> [WORK INSTRUCTION]: Exactly as given, output all the records that follow.

> [Dataset records]:
-------------------------
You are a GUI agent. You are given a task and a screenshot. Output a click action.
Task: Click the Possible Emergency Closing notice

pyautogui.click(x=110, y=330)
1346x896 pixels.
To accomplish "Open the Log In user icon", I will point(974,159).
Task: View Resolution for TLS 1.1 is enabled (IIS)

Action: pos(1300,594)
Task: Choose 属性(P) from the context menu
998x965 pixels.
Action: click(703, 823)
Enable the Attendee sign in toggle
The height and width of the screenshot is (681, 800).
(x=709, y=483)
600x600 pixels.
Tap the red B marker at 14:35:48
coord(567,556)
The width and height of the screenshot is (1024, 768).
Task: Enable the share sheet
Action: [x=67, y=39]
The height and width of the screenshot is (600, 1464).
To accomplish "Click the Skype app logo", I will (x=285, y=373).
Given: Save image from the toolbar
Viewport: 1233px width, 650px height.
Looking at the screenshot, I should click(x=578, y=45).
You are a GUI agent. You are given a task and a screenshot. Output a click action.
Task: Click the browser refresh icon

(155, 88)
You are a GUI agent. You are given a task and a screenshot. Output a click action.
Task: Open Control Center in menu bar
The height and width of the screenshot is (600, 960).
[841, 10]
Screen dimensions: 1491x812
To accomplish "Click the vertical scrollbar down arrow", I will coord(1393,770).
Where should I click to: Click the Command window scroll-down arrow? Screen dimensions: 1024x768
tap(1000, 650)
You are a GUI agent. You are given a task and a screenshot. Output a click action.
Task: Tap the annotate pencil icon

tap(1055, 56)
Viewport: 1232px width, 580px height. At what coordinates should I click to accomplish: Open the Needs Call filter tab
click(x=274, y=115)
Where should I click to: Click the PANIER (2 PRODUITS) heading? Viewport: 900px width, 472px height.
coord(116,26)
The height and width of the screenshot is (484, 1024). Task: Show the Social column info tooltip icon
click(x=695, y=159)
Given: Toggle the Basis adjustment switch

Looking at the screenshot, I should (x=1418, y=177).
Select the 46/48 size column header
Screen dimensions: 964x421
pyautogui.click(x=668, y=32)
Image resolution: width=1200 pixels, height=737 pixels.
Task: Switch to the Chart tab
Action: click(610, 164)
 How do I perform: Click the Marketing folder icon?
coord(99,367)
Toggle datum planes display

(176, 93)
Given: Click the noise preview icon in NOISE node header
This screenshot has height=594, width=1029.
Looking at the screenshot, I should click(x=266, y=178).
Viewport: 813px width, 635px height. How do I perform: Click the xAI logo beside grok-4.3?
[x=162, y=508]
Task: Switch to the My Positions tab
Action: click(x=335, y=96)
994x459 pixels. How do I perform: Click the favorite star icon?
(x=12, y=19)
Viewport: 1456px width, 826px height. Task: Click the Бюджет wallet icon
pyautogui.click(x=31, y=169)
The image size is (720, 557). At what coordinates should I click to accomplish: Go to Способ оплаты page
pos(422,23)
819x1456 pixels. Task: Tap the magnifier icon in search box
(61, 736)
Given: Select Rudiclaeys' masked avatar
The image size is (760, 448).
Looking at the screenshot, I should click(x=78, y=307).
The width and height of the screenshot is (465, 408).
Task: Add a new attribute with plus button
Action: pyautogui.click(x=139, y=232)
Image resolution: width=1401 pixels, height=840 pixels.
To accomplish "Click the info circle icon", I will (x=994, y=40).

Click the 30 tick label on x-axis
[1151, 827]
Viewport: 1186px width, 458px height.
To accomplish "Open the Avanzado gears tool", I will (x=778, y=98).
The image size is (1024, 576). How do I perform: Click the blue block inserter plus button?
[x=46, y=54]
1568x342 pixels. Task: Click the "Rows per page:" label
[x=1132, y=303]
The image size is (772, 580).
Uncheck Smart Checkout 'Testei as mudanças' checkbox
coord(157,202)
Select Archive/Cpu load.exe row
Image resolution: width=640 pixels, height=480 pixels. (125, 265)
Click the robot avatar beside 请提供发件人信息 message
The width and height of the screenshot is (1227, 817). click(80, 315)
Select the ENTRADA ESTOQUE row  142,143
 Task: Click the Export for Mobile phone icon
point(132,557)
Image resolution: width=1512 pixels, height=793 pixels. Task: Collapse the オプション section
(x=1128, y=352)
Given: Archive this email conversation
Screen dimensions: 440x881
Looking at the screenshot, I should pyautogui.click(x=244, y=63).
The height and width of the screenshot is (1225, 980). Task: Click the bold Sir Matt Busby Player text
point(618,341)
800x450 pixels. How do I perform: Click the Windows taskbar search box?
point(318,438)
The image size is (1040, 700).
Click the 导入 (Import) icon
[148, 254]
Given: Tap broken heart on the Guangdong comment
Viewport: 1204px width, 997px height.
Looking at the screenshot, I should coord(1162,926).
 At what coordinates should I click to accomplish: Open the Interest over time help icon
-------------------------
> [ANSWER]:
You are a GUI agent. You are given a task and a screenshot. Output a click action.
Task: Click the Possible Emergency Closing notice

pyautogui.click(x=110, y=330)
1346x896 pixels.
To accomplish "Open the Log In user icon", I will point(974,159).
Task: View Resolution for TLS 1.1 is enabled (IIS)

Action: pos(1300,594)
Task: Choose 属性(P) from the context menu
998x965 pixels.
Action: click(703, 823)
Enable the Attendee sign in toggle
The height and width of the screenshot is (681, 800).
(x=709, y=483)
600x600 pixels.
Tap the red B marker at 14:35:48
coord(567,556)
The width and height of the screenshot is (1024, 768).
Task: Enable the share sheet
Action: [x=67, y=39]
The height and width of the screenshot is (600, 1464).
To accomplish "Click the Skype app logo", I will (x=285, y=373).
Given: Save image from the toolbar
Viewport: 1233px width, 650px height.
Looking at the screenshot, I should click(x=578, y=45).
You are a GUI agent. You are given a task and a screenshot. Output a click action.
Task: Click the browser refresh icon

(155, 88)
You are a GUI agent. You are given a task and a screenshot. Output a click action.
Task: Open Control Center in menu bar
The height and width of the screenshot is (600, 960).
[841, 10]
Screen dimensions: 1491x812
To accomplish "Click the vertical scrollbar down arrow", I will coord(1393,770).
Where should I click to: Click the Command window scroll-down arrow? Screen dimensions: 1024x768
tap(1000, 650)
You are a GUI agent. You are given a task and a screenshot. Output a click action.
Task: Tap the annotate pencil icon

tap(1055, 56)
Viewport: 1232px width, 580px height. At what coordinates should I click to accomplish: Open the Needs Call filter tab
click(x=274, y=115)
Where should I click to: Click the PANIER (2 PRODUITS) heading? Viewport: 900px width, 472px height.
coord(116,26)
The height and width of the screenshot is (484, 1024). Task: Show the Social column info tooltip icon
click(x=695, y=159)
Given: Toggle the Basis adjustment switch

Looking at the screenshot, I should (x=1418, y=177).
Select the 46/48 size column header
Screen dimensions: 964x421
pyautogui.click(x=668, y=32)
Image resolution: width=1200 pixels, height=737 pixels.
Task: Switch to the Chart tab
Action: click(610, 164)
 How do I perform: Click the Marketing folder icon?
coord(99,367)
Toggle datum planes display

(176, 93)
Given: Click the noise preview icon in NOISE node header
This screenshot has height=594, width=1029.
Looking at the screenshot, I should click(x=266, y=178).
Viewport: 813px width, 635px height. How do I perform: Click the xAI logo beside grok-4.3?
[x=162, y=508]
Task: Switch to the My Positions tab
Action: click(x=335, y=96)
994x459 pixels. How do I perform: Click the favorite star icon?
(x=12, y=19)
Viewport: 1456px width, 826px height. Task: Click the Бюджет wallet icon
pyautogui.click(x=31, y=169)
The image size is (720, 557). At what coordinates should I click to accomplish: Go to Способ оплаты page
pos(422,23)
819x1456 pixels. Task: Tap the magnifier icon in search box
(61, 736)
Given: Select Rudiclaeys' masked avatar
The image size is (760, 448).
Looking at the screenshot, I should click(x=78, y=307).
The width and height of the screenshot is (465, 408).
Task: Add a new attribute with plus button
Action: pyautogui.click(x=139, y=232)
Image resolution: width=1401 pixels, height=840 pixels.
To accomplish "Click the info circle icon", I will (x=994, y=40).

Click the 30 tick label on x-axis
[1151, 827]
Viewport: 1186px width, 458px height.
To accomplish "Open the Avanzado gears tool", I will (x=778, y=98).
The image size is (1024, 576). How do I perform: Click the blue block inserter plus button?
[x=46, y=54]
1568x342 pixels. Task: Click the "Rows per page:" label
[x=1132, y=303]
The image size is (772, 580).
Uncheck Smart Checkout 'Testei as mudanças' checkbox
coord(157,202)
Select Archive/Cpu load.exe row
Image resolution: width=640 pixels, height=480 pixels. (125, 265)
Click the robot avatar beside 请提供发件人信息 message
The width and height of the screenshot is (1227, 817). click(80, 315)
Select the ENTRADA ESTOQUE row  142,143
 Task: Click the Export for Mobile phone icon
point(132,557)
Image resolution: width=1512 pixels, height=793 pixels. Task: Collapse the オプション section
(x=1128, y=352)
Given: Archive this email conversation
Screen dimensions: 440x881
Looking at the screenshot, I should pyautogui.click(x=244, y=63).
The height and width of the screenshot is (1225, 980). Task: Click the bold Sir Matt Busby Player text
point(618,341)
800x450 pixels. How do I perform: Click the Windows taskbar search box?
point(318,438)
The image size is (1040, 700).
Click the 导入 (Import) icon
[148, 254]
Given: Tap broken heart on the Guangdong comment
Viewport: 1204px width, 997px height.
Looking at the screenshot, I should coord(1162,926).
 At what coordinates should I click to accomplish: Open the Interest over time help icon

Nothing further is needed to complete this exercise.